* [Written instruction] Pull out each line of the records below that contains the word "what", and copy those lines.
>> begin Working data
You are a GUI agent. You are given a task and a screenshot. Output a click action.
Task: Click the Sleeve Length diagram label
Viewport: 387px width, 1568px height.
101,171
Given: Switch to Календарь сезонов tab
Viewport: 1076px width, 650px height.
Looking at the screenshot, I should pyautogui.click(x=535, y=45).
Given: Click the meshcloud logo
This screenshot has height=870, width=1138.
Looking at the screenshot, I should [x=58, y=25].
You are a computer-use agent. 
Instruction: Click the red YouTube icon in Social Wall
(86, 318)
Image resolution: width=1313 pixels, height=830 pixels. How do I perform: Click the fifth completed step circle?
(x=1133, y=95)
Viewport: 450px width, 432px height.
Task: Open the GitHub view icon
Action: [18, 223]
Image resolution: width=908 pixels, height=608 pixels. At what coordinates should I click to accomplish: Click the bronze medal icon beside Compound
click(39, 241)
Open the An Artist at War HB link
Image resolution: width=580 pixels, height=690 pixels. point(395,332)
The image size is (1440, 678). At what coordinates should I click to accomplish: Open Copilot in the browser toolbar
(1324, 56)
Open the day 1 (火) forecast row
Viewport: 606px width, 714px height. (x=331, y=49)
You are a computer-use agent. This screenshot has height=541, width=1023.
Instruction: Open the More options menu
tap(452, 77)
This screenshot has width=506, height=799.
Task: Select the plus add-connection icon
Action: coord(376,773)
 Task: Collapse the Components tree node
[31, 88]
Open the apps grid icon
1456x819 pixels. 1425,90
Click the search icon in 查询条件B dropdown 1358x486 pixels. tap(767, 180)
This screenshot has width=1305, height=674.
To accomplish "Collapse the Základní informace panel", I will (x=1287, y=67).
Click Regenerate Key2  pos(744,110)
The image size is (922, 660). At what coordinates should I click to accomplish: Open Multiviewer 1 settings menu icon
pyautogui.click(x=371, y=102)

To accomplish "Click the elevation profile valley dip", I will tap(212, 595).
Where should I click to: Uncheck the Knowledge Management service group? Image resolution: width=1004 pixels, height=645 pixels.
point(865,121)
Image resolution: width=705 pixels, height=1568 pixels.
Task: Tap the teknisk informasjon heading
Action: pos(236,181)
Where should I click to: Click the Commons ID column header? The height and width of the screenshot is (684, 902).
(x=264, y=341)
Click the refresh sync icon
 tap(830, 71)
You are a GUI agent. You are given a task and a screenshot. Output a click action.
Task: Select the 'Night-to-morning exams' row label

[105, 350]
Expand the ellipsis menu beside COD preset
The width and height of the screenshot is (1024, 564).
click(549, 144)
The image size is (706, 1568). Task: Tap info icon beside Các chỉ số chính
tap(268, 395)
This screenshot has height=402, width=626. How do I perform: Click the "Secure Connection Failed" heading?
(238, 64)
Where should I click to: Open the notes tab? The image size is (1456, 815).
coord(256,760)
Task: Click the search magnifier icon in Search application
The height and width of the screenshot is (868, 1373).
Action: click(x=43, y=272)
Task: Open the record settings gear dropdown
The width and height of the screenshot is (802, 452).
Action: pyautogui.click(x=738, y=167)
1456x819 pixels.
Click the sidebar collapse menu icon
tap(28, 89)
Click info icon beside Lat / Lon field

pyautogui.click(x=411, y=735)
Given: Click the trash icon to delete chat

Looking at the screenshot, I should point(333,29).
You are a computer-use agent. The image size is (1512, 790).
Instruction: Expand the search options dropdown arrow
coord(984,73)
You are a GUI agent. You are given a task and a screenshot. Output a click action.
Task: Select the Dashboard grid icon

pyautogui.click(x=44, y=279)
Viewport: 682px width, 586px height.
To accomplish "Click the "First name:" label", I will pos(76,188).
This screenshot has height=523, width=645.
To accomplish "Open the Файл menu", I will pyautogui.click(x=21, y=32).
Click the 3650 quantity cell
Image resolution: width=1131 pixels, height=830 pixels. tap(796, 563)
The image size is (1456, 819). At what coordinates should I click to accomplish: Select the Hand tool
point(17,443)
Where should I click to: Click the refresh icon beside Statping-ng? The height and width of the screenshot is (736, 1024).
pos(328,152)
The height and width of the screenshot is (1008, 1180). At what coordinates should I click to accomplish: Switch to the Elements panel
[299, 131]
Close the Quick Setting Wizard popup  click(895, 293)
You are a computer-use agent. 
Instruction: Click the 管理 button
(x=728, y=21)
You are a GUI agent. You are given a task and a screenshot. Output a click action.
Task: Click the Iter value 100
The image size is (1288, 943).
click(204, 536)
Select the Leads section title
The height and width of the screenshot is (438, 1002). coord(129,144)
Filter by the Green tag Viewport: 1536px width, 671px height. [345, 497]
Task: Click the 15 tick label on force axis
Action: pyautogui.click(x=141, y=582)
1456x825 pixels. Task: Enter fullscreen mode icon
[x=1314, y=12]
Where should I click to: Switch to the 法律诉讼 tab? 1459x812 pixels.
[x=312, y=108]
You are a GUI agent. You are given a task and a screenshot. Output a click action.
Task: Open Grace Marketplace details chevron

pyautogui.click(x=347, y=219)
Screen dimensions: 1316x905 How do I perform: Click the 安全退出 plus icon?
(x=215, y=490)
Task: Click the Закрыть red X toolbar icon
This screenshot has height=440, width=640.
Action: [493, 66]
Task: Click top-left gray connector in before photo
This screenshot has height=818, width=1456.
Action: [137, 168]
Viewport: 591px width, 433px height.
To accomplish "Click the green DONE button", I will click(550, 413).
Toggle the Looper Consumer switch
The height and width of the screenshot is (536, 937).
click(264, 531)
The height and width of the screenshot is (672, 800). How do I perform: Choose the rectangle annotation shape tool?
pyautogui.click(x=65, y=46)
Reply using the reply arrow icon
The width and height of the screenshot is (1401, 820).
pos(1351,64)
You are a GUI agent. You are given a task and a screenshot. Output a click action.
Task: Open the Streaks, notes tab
>> end Working data
* [Written answer]
Image resolution: width=908 pixels, height=608 pixels. At what coordinates should I click to accomplish: Click the bronze medal icon beside Compound
The image size is (1440, 678). At what coordinates should I click to accomplish: Open Copilot in the browser toolbar
The image size is (922, 660). At what coordinates should I click to accomplish: Open Multiviewer 1 settings menu icon
The image size is (1456, 819). At what coordinates should I click to accomplish: Select the Hand tool
The height and width of the screenshot is (1008, 1180). At what coordinates should I click to accomplish: Switch to the Elements panel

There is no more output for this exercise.